- THINGS TO DO -
(1) Update the passage on Dutch Caribbean media representation by giving everything from "An example of archive" down to "constitution was signed." again, with "newsreels" replaced by "news films".
(2) In the passage on Dutch Caribbean media representation, between which years was the Dutch Polygoon-Profilti company based in the Netherlands?
(3) According to Mike Willemse in the passage on Dutch Caribbean media representation, why are representations of the Dutch Caribbean negative and recurring?

In the context of the Dutch Caribbean and the Netherlands that share a colonial history, the first media representations on the Former Dutch Antilles were being made and produced by European Dutch . It can be argued that the former and current representations are predominantly affiliated with negative stereotypical portrayals when it comes to the Dutch Caribbean politics, lifestyle, community and history. Or on the contrary, it is also sometimes portrayed as a sun, sea, and sand exotic paradise (Sheller, 2004). An example of this limited portrayal would be the Bon Bini beach [Tv series] produced by Endemol, 2002–2003, where the island landscape, culture, social character, economy and diversity is being reduced to a “reality” that practically only takes place at one beach. While I recognize the fictive nature of the plot and story telling of Bon bini beach, being the few or even only production of it’s kind can become or be seen as a fixed representation of the island.
According to Mike Willemse (Editor in Chief of “het Antilliaans Dagblad”, one of the two Dutch written newspapers on the island of Curaçao) the reason for these forms of negative and recurring representations has to do with the way the reporting is being done, which is based on archive reporting (Sijtsma, 2012). Meaning that European Dutch journalists, who need to know what is happening overseas, base their stories on old archive materials stored in national and other archives that can date back to colonial times. So if today’s representation and reporting is influenced by national archive material, then what type of material are we talking about and what can this material tell us?
An example of archive material presented, are the Dutch Polygoon-Profilti cinema newsreels that quite possibly became a base for archive reporting as mentioned above. The Dutch Polygoon-Profilti is a cinema company that was based in the Netherlands between 1919 and 1987. They started filming and making news reports on the Dutch Antilles during the 40’s leading to the period of 1954 when the new constitution was signed.
As producers of cinematic representations on the Dutch Caribbean for the Netherlands the projections were being made by European Dutch for a Dutch audience serving a Dutch point of view. Therefore, contributing to the formation of a collective opinion and gaze towards the formerly colonized Dutch Antilles, its landscapes and community. This can imply that there is also a common understanding of stereotypes and judgments that are projected by and for a Dutch perspective. It can then be said that cinema in the Dutch context is also used to form nationhood and national identity by presenting stories within a particular colonial context, from the colonizer’s perspective. This perspective is showing us landscapes, events and cultures that are abnormal and non typical to first world countries.
Next to forming a community’s national identity the cinematic form positions the audience to look at the screen whereby this act of looking turns cinema into “a apparatus of gaze” (Shohat & Stam, 1994). This act of looking gives the audience the illusion of a reality beyond what we can perceive as humans and therefore offering the audience a visual power. This effect of the visual power is described elaborately in the following quote:
The ‘spacially-mobilized visuality’ of the I/eye of empire spiraled outward around the globe creating a visceral, kinetic sense of imperial travel and conquest, transforming European spectators into armchair conquistadors, affirming their sense of power while turning the colonies into spectacle for the metropole’s voyeuristic gaze. (Shohat & Stam, 1994, p.104)

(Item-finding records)
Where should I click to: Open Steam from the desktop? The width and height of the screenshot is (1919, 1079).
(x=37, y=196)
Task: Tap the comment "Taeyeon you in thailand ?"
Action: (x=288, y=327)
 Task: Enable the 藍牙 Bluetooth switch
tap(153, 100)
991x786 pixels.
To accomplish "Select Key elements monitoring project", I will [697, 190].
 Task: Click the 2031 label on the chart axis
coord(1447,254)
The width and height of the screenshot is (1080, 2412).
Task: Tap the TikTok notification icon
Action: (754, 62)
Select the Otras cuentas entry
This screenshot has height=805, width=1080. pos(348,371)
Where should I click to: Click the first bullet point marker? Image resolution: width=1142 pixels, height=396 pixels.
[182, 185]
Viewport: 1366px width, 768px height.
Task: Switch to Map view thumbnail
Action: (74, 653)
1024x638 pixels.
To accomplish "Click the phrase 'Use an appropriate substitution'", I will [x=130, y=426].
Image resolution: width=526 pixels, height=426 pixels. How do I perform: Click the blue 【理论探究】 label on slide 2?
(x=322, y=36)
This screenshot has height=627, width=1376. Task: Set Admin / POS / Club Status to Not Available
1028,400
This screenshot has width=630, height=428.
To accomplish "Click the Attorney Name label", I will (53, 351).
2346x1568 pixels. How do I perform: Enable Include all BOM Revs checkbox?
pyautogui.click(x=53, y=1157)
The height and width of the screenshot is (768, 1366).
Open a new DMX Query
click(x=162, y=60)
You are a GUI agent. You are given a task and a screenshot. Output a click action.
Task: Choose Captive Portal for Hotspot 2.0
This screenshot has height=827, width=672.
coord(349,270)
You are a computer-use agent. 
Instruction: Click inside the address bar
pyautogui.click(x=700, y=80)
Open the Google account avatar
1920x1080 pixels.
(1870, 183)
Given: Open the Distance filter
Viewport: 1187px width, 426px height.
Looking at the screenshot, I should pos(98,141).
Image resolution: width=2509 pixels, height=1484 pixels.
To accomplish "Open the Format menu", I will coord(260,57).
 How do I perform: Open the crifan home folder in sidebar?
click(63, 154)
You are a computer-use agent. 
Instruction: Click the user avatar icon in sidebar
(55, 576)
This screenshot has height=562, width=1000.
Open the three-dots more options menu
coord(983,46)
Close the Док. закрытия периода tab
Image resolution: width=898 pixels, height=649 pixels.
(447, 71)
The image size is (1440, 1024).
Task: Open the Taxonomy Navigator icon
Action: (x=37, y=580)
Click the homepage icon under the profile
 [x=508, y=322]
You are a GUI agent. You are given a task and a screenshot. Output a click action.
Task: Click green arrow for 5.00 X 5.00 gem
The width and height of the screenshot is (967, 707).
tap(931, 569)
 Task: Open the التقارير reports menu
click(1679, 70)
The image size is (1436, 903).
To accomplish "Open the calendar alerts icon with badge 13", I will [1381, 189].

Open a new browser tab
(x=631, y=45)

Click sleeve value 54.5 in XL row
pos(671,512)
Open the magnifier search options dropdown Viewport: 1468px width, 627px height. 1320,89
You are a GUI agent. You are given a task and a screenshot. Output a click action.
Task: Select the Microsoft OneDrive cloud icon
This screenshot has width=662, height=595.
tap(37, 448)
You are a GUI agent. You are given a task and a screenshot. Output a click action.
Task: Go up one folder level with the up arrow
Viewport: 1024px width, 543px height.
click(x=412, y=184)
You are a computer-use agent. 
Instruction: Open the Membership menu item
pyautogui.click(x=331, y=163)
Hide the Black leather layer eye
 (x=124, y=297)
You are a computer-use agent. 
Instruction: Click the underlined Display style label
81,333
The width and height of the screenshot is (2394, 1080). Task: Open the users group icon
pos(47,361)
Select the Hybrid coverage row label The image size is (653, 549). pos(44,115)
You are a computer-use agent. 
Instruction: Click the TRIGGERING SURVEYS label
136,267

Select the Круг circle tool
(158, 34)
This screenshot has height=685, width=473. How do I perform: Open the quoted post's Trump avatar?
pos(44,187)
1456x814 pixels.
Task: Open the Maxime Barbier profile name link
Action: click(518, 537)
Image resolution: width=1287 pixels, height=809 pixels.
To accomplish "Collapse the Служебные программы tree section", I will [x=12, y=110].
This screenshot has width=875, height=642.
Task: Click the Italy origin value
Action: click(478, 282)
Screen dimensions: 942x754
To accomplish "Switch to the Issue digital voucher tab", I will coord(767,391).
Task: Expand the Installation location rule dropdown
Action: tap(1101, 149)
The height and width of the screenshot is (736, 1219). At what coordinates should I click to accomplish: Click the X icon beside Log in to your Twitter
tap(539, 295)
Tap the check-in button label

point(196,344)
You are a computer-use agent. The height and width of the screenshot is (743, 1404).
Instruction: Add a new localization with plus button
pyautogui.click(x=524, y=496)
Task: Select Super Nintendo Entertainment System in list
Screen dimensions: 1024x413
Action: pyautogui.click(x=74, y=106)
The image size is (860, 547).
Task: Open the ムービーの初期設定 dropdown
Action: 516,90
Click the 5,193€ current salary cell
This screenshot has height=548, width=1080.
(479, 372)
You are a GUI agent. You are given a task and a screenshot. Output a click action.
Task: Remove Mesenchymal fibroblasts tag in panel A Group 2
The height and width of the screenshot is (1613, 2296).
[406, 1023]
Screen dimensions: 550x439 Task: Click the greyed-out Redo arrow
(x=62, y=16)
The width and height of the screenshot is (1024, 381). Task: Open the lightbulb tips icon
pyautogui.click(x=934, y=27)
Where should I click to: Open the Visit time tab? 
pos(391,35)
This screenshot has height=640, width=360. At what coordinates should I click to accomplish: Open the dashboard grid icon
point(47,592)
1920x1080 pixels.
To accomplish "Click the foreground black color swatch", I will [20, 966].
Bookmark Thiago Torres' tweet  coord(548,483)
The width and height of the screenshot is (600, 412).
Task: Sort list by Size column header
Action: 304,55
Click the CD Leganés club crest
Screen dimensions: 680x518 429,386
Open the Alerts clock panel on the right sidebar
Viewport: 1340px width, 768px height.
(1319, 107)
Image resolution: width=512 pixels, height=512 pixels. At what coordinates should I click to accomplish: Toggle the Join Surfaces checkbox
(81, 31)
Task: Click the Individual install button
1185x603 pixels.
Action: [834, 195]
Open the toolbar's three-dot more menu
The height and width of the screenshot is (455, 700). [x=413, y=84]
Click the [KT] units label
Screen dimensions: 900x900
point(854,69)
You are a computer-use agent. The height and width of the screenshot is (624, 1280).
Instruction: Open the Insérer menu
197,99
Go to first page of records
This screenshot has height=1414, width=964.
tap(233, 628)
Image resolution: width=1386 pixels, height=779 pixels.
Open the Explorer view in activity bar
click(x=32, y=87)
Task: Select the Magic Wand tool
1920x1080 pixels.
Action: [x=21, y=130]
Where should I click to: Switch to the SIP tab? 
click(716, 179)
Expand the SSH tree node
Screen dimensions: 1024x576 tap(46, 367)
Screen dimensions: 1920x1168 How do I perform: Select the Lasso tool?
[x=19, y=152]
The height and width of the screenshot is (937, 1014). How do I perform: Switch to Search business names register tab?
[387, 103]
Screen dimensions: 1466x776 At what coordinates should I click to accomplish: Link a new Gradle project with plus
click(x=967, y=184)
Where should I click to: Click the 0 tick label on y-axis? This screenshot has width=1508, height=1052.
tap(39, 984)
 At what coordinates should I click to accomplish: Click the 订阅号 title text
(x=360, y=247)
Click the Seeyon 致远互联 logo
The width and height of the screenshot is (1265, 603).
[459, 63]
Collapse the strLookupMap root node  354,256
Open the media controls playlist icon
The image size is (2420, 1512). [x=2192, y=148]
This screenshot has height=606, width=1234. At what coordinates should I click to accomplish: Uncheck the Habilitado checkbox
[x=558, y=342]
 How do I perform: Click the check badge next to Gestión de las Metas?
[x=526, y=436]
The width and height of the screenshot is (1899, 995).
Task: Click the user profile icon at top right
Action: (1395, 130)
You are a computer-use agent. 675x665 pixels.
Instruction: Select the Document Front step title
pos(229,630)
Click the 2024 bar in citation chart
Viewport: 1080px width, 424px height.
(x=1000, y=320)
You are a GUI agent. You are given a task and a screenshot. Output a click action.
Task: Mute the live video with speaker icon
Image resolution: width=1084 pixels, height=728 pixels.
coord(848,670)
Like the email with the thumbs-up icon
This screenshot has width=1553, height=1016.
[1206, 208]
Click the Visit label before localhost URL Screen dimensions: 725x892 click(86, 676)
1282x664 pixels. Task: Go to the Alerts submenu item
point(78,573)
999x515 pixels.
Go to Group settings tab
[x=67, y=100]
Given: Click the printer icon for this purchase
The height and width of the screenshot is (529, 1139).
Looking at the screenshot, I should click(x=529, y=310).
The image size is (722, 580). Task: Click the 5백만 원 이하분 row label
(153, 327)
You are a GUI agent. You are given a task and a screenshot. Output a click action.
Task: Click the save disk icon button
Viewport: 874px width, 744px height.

- WORKED SOLUTIONS -
(1)
An example of archive material presented, are the Dutch Polygoon-Profilti cinema news films that quite possibly became a base for archive reporting as mentioned above. The Dutch Polygoon-Profilti is a cinema company that was based in the Netherlands between 1919 and 1987. They started filming and making news reports on the Dutch Antilles during the 40’s leading to the period of 1954 when the new constitution was signed.

(2) Between 1919 and 1987.

(3) Willemse attributes them to archive reporting. European Dutch journalists who need to know what is happening overseas base their stories on old material stored in national and other archives, some of it dating back to colonial times.